Today, Ms Castillo is living an active, normal life, and is once again able to look after her children, Johan, 15, and Isabella, four. Yesterday, she said: "I was scared at the beginning because I was the first patient but had confidence and trusted the doctors. I am now enjoying life and am very happy that my illness has been cured."

So far, doctors have seen no sign of her immune system rejecting the transplanted organ, even though she received no immunosuppressive drugs.
Even the New York Times had to cover this story, though not without their own added and completely unnecessary note about Obama's plan to "reverse the Bush Administration’s restrictions on stem cell research." I think they meant "the Bush Administration's federal funding restrictions on human embryonic stem cell research.

Arigul Tursun, the woman in China who was almost forced to have an abortion at 6 months has been released by Chinese authorities according to ABC News.

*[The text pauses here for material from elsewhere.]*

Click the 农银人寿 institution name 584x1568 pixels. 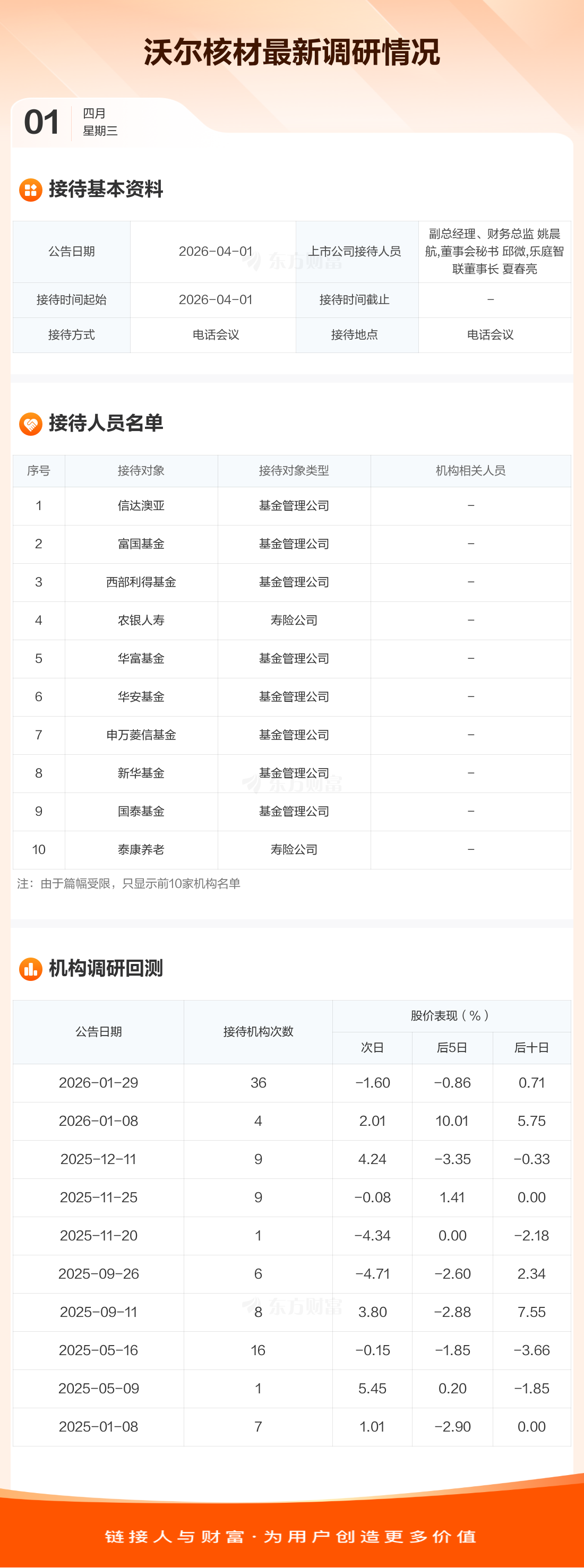tap(141, 621)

Apparently, she wasn't released because Chinese population control officials suddenly realized forcing women to have abortions is a gross violation of human rights.
The local population control committee chief reportedly said Tursun was released because "she wasn't in good enough health to have an abortion."

Both Scott Klusendorf and Ramesh Ponnuru comment on yesterday's Washington Post article on the "shift in focus" towards abortion reduction vs. banning abortion of some evangelicals and Catholics, most of whom seem to have always been more focused on abortion reduction via social programs as opposed to abortion reduction via abortion restricting legislation.

Also, how long will we told that Doug Kmiec was once denied communion for supporting Obama? Will it be in his obituary? On his tombstone?